[TASK ITEM] Print the entries once more, unchanged.

═════ SOURCE DATA

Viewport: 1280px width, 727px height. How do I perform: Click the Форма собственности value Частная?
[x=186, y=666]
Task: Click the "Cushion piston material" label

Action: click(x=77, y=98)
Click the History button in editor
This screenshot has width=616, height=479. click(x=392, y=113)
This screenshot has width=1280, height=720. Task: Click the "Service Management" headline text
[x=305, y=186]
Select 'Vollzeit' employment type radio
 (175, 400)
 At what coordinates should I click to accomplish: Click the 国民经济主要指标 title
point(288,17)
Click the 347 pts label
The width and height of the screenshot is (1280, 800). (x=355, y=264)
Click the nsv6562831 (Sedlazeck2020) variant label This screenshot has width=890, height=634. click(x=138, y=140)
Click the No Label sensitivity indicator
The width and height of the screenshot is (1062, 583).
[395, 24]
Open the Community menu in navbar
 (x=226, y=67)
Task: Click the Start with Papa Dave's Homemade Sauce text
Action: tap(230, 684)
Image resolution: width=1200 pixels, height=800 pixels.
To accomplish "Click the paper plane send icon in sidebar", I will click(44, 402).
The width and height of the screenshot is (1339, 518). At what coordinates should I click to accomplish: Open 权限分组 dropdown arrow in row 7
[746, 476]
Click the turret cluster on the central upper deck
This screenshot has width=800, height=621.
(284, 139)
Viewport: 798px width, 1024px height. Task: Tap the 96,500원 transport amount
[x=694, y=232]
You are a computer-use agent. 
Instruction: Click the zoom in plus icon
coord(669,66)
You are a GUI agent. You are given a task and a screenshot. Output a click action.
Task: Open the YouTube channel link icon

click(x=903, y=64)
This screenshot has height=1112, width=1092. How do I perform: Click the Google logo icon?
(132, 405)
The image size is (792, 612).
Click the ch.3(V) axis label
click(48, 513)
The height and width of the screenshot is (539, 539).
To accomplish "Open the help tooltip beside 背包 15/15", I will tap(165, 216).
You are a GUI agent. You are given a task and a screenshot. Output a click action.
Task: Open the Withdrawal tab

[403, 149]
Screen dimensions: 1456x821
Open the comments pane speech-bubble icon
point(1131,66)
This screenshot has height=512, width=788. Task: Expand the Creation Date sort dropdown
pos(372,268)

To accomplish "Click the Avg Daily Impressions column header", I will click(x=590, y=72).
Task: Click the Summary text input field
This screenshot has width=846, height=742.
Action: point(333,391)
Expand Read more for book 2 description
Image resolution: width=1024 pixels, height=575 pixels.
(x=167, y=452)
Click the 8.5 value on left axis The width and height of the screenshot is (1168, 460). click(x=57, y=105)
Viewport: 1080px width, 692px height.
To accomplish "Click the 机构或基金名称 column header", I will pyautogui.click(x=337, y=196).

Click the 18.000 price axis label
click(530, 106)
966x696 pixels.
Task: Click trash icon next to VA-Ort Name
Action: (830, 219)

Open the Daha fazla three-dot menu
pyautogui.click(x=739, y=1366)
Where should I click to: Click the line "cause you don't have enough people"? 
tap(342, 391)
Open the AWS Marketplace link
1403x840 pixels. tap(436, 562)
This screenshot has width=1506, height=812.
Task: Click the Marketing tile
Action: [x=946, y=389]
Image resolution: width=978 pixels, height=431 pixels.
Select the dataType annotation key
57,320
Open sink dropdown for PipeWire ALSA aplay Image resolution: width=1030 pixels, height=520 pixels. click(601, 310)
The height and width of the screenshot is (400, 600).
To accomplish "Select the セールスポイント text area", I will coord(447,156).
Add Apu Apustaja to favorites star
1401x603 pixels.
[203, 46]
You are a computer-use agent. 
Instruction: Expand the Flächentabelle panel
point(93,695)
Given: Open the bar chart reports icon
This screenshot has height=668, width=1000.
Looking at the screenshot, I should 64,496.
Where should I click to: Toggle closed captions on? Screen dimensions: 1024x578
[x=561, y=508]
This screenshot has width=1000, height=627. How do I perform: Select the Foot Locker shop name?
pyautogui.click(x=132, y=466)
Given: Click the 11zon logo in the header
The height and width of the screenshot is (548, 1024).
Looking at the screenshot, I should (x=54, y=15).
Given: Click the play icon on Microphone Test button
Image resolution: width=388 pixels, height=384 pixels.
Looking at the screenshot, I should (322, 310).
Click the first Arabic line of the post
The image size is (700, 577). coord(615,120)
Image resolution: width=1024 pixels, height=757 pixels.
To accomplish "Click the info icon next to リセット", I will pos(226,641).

══════════

[EXERCISE RESPONSE]
Viewport: 1280px width, 727px height. How do I perform: Click the Форма собственности value Частная?
[x=186, y=666]
Task: Click the "Cushion piston material" label

Action: click(x=77, y=98)
Click the History button in editor
This screenshot has width=616, height=479. click(x=392, y=113)
This screenshot has width=1280, height=720. Task: Click the "Service Management" headline text
[x=305, y=186]
Select 'Vollzeit' employment type radio
 (175, 400)
 At what coordinates should I click to accomplish: Click the 国民经济主要指标 title
point(288,17)
Click the 347 pts label
The width and height of the screenshot is (1280, 800). (x=355, y=264)
Click the nsv6562831 (Sedlazeck2020) variant label This screenshot has width=890, height=634. click(x=138, y=140)
Click the No Label sensitivity indicator
The width and height of the screenshot is (1062, 583).
[395, 24]
Open the Community menu in navbar
 (x=226, y=67)
Task: Click the Start with Papa Dave's Homemade Sauce text
Action: tap(230, 684)
Image resolution: width=1200 pixels, height=800 pixels.
To accomplish "Click the paper plane send icon in sidebar", I will click(44, 402).
The width and height of the screenshot is (1339, 518). At what coordinates should I click to accomplish: Open 权限分组 dropdown arrow in row 7
[746, 476]
Click the turret cluster on the central upper deck
This screenshot has width=800, height=621.
(284, 139)
Viewport: 798px width, 1024px height. Task: Tap the 96,500원 transport amount
[x=694, y=232]
You are a computer-use agent. 
Instruction: Click the zoom in plus icon
coord(669,66)
You are a GUI agent. You are given a task and a screenshot. Output a click action.
Task: Open the YouTube channel link icon

click(x=903, y=64)
This screenshot has height=1112, width=1092. How do I perform: Click the Google logo icon?
(132, 405)
The image size is (792, 612).
Click the ch.3(V) axis label
click(48, 513)
The height and width of the screenshot is (539, 539).
To accomplish "Open the help tooltip beside 背包 15/15", I will tap(165, 216).
You are a GUI agent. You are given a task and a screenshot. Output a click action.
Task: Open the Withdrawal tab

[403, 149]
Screen dimensions: 1456x821
Open the comments pane speech-bubble icon
point(1131,66)
This screenshot has height=512, width=788. Task: Expand the Creation Date sort dropdown
pos(372,268)

To accomplish "Click the Avg Daily Impressions column header", I will click(x=590, y=72).
Task: Click the Summary text input field
This screenshot has width=846, height=742.
Action: point(333,391)
Expand Read more for book 2 description
Image resolution: width=1024 pixels, height=575 pixels.
(x=167, y=452)
Click the 8.5 value on left axis The width and height of the screenshot is (1168, 460). click(x=57, y=105)
Viewport: 1080px width, 692px height.
To accomplish "Click the 机构或基金名称 column header", I will pyautogui.click(x=337, y=196).

Click the 18.000 price axis label
click(530, 106)
966x696 pixels.
Task: Click trash icon next to VA-Ort Name
Action: (830, 219)

Open the Daha fazla three-dot menu
pyautogui.click(x=739, y=1366)
Where should I click to: Click the line "cause you don't have enough people"? 
tap(342, 391)
Open the AWS Marketplace link
1403x840 pixels. tap(436, 562)
This screenshot has width=1506, height=812.
Task: Click the Marketing tile
Action: [x=946, y=389]
Image resolution: width=978 pixels, height=431 pixels.
Select the dataType annotation key
57,320
Open sink dropdown for PipeWire ALSA aplay Image resolution: width=1030 pixels, height=520 pixels. click(601, 310)
The height and width of the screenshot is (400, 600).
To accomplish "Select the セールスポイント text area", I will coord(447,156).
Add Apu Apustaja to favorites star
1401x603 pixels.
[203, 46]
You are a computer-use agent. 
Instruction: Expand the Flächentabelle panel
point(93,695)
Given: Open the bar chart reports icon
This screenshot has height=668, width=1000.
Looking at the screenshot, I should 64,496.
Where should I click to: Toggle closed captions on? Screen dimensions: 1024x578
[x=561, y=508]
This screenshot has width=1000, height=627. How do I perform: Select the Foot Locker shop name?
pyautogui.click(x=132, y=466)
Given: Click the 11zon logo in the header
The height and width of the screenshot is (548, 1024).
Looking at the screenshot, I should (x=54, y=15).
Given: Click the play icon on Microphone Test button
Image resolution: width=388 pixels, height=384 pixels.
Looking at the screenshot, I should (322, 310).
Click the first Arabic line of the post
The image size is (700, 577). coord(615,120)
Image resolution: width=1024 pixels, height=757 pixels.
To accomplish "Click the info icon next to リセット", I will pos(226,641).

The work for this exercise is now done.